CMI invests in its people, taking the time to hire the best staff, paying them more than average, and providing adequate training. “It is not really just about paying more for staff, it is about training them,” he said.  “We try not to overuse it, but the word love turns out to be a really important part of our culture. Love for what you do, love for your patients, love for a palpable sense of communicating with people. Hiring is what we’ve been able to do better, and at the end of the day, once you hire great people then you end up delivering a great experience.

Finding Efficiencies

The reimbursement environment was much kinder toward outpatient imaging when CMI was founded in 2001. Dr Baganz said that reimbursement per patient encounter has dwindled to less than one-half of its 2001 rate in actual dollars; with inflation factored in, it is one-third. “How do you take one third of the reimbursement and maintain profitability—or at least break-even so you can keep your doors open?” he asked. “The only way is through increasing efficiencies without compromising the patient experience because at the end of the day, that is who we are doing it for, and they still need to feel the love.” 

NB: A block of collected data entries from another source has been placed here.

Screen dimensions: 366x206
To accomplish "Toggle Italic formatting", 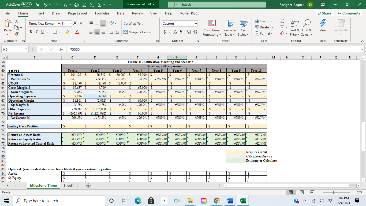I will pos(36,32).
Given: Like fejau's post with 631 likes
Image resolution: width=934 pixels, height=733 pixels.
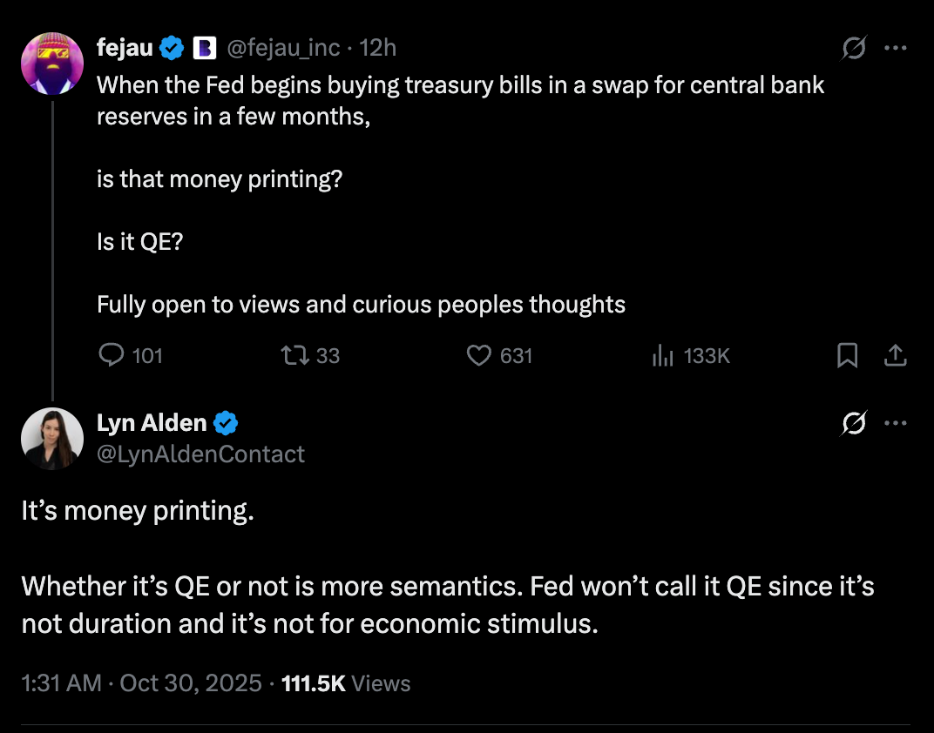Looking at the screenshot, I should click(x=479, y=355).
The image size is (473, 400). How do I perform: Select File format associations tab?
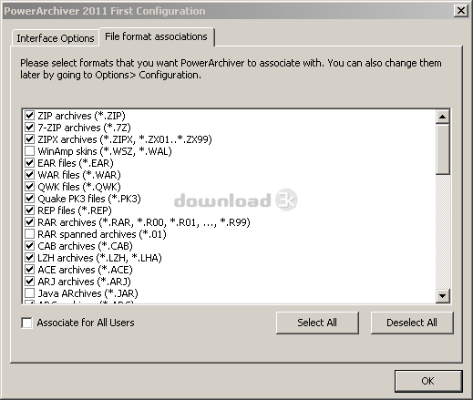[x=156, y=36]
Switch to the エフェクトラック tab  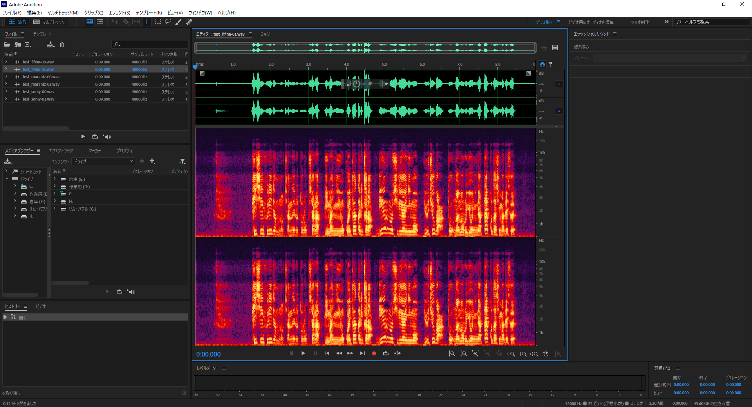tap(61, 151)
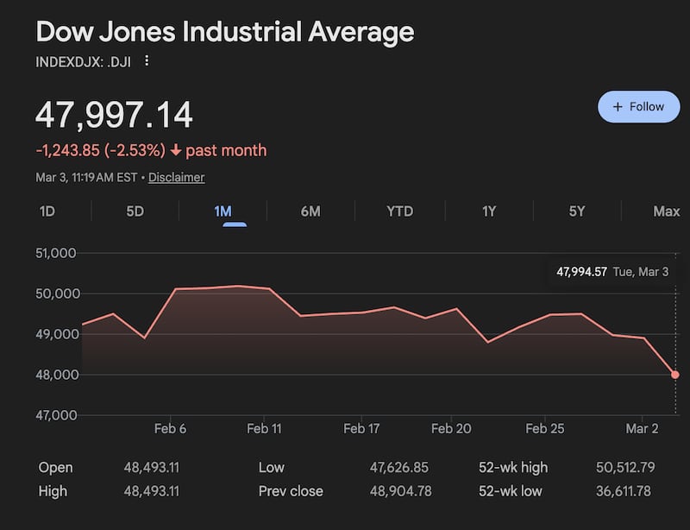View the YTD performance chart
The image size is (690, 530).
point(398,211)
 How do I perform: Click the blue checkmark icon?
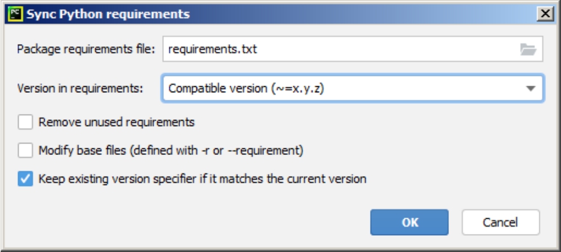pyautogui.click(x=25, y=178)
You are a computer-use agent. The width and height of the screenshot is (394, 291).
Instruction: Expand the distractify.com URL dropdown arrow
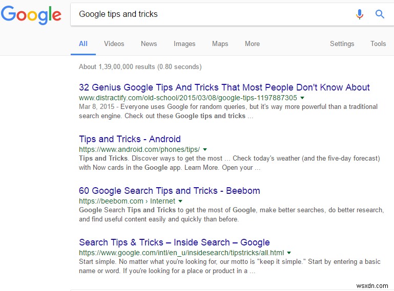click(x=302, y=98)
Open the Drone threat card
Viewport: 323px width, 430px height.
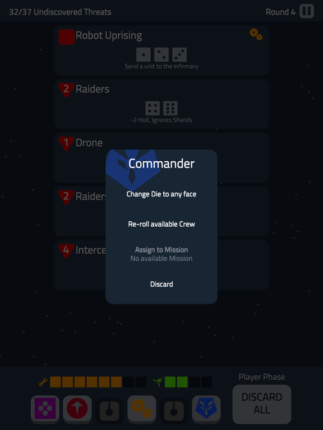(162, 158)

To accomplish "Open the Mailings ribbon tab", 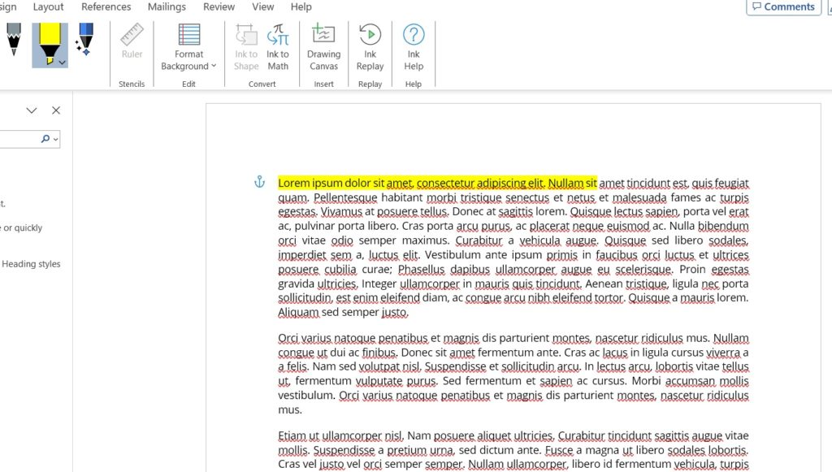I will pyautogui.click(x=167, y=6).
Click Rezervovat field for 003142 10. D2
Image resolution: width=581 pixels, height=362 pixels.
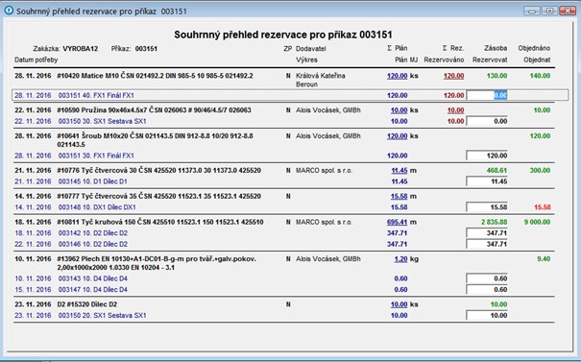coord(487,233)
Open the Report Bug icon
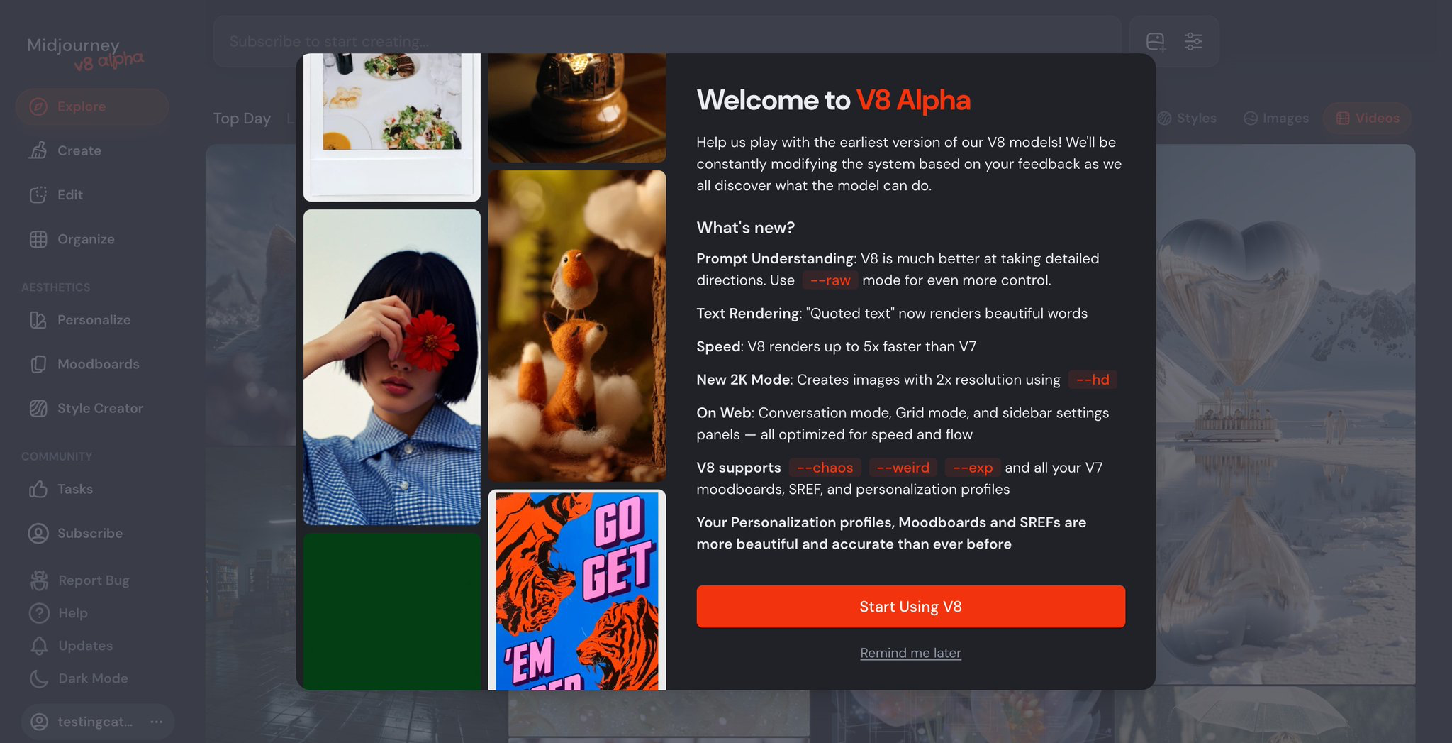The width and height of the screenshot is (1452, 743). click(x=39, y=580)
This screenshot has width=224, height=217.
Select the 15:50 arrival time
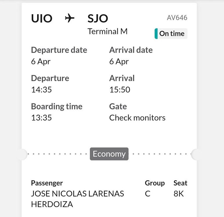tap(120, 90)
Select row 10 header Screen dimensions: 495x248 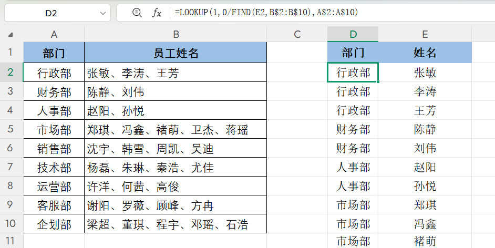pos(12,224)
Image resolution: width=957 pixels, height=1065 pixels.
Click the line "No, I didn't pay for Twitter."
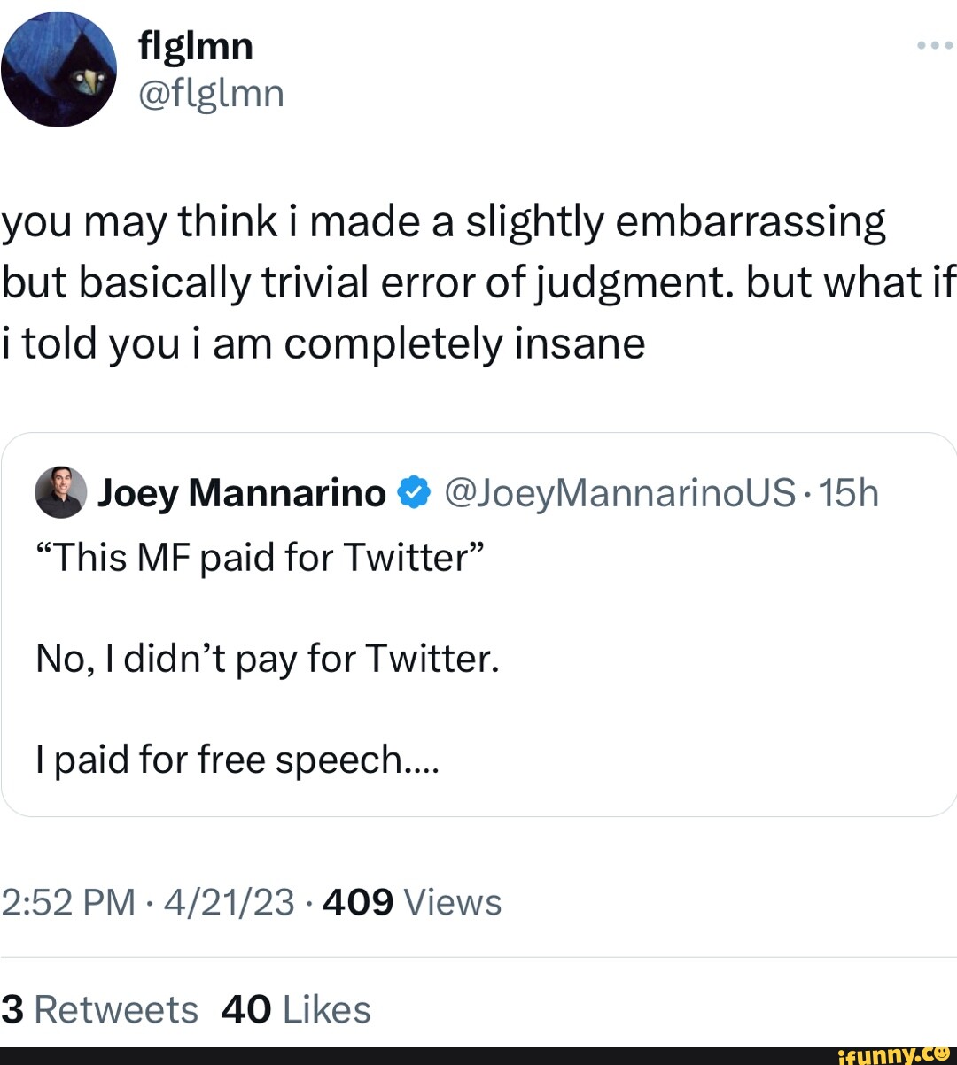coord(268,659)
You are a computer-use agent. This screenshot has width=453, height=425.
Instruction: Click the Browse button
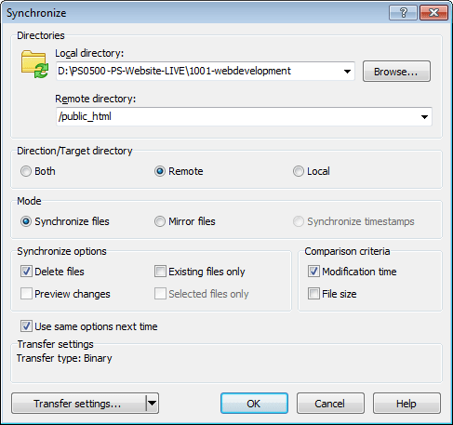(x=396, y=72)
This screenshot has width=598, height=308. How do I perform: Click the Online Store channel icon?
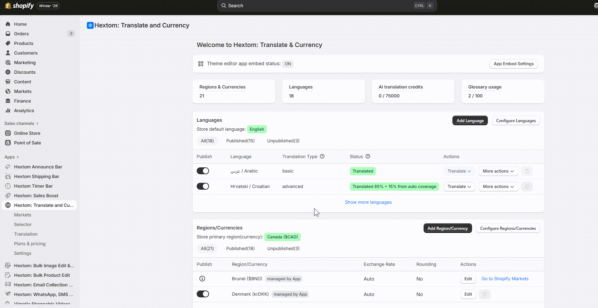[8, 133]
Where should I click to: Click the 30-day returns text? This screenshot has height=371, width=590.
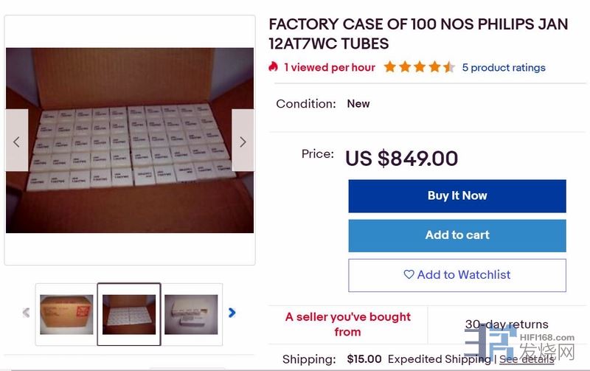(507, 324)
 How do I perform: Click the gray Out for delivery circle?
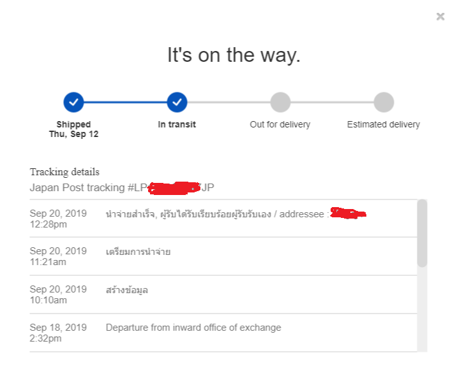280,102
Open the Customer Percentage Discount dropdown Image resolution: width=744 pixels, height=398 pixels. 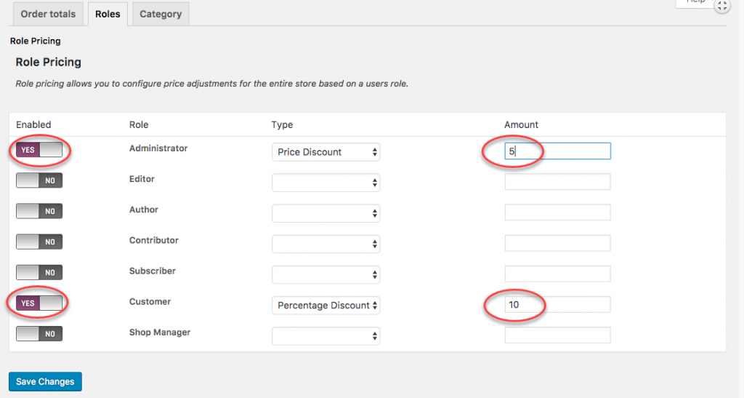(326, 306)
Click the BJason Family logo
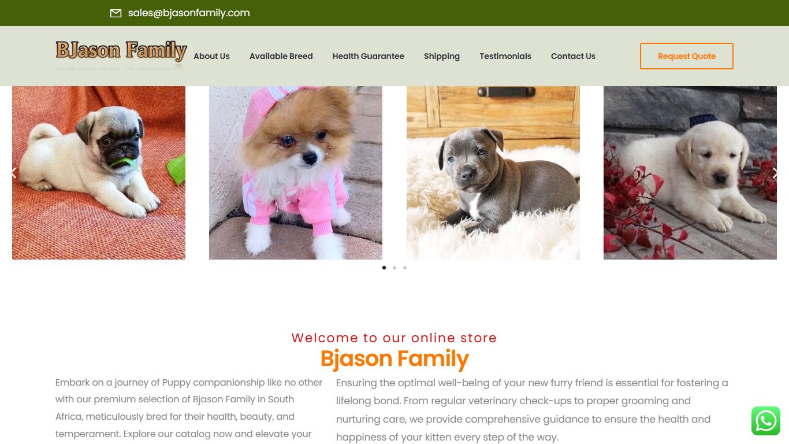The image size is (789, 444). click(121, 56)
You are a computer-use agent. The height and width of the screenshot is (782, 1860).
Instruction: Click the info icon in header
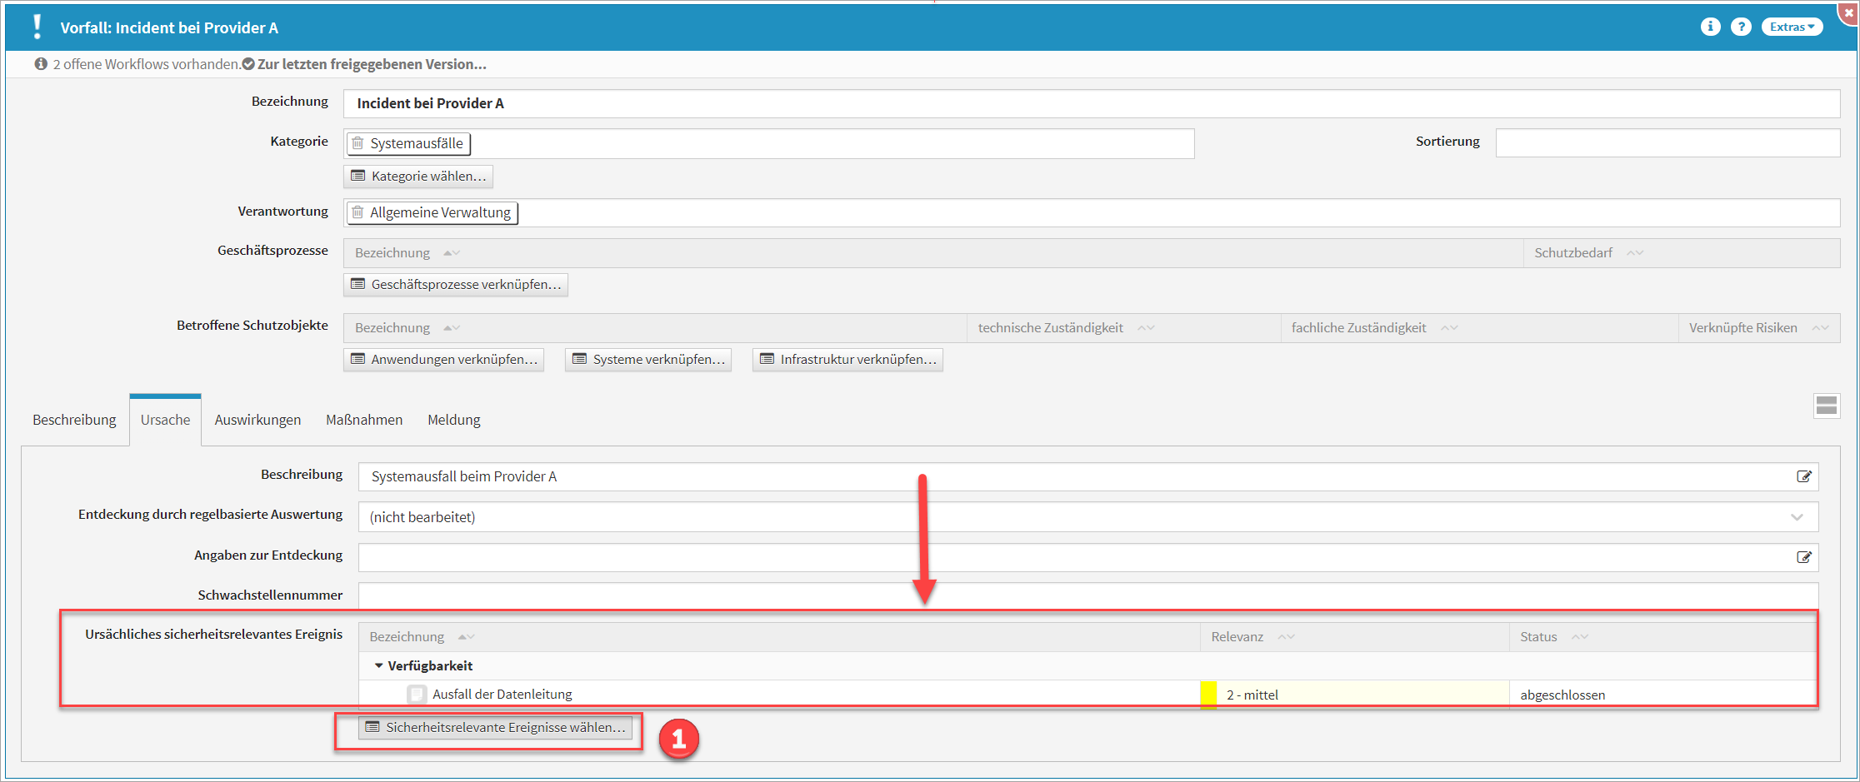point(1710,27)
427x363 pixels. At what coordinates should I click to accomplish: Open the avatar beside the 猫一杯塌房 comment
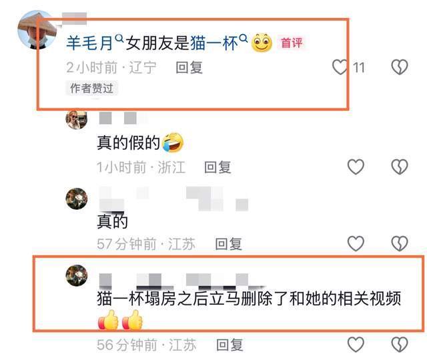77,275
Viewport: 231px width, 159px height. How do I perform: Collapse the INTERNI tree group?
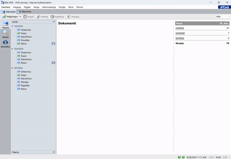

You can’t just turn up the volume on throughput, he said. “Table time is important, but what is more important is the empty table time between patients,” he said. “We’ve been able to increase throughput not by increasing the speed of an exam, but by increasing the speed of the turnover between exams so that the patient doesn’t feel that pressure of increased speed. What used to be a breakeven for an MRI scanner of 5 or 6 a day, becomes 14 or 15 a day on a scanner.  That gets harder to do unless you have the referral patterns.”

Local market forces are also challenging. “Our biggest barrier to maintaining a status quo that is profitable is consolidation of employment in big hospital systems as a means of capturing ancillary services and prohibiting outside referrals,” he said. Another challenge is preauthorization by insurance companies under the guise of quality but with the intent of limiting access.”

SR: Expanding the Echo Chamber

In joining SR, CMI seeks to widen its network and perhaps regain some of the collegiality Dr. Baganz recalls from his early career in academia. When he launched CMI it was a solo practice and he had the good fortune of finding a mentor and advisor in a local orthopedic surgeon, Marshall Steele, MD, leader of a 12-physician practice.

Steele appreciated the service aspect of what CMI was doing but advised against staying in a silo and spending too much time as a one or two radiologist practice. “He said, ‘You really need a collaborative structure and to grow enough so that you at least have colleagues of like training and mind to work things through and consult with,’” recalled Dr. Baganz. “He was right, and the decision to join Strategic Radiology is an outgrowth of that advice.”

Aligning with radiologists who hold the belief that radiology has a future that is bright and doesn’t have to be a part of a corporate structure was also part of that decision. “We are central to a lot that goes on in medicine, and if we can do our jobs and maintain professional independence, it might be better not just for radiology but for medicine as a whole,” he conjectured.

CMI understood that SR’s group purchasing opportunities could make the membership fees budget neutral, but Dr Baganz insists that joining SR was not a financial decision for CMI. “it is a professional, collaborative decision,” he said. “Knowing that we could be part of a larger group is really exciting.”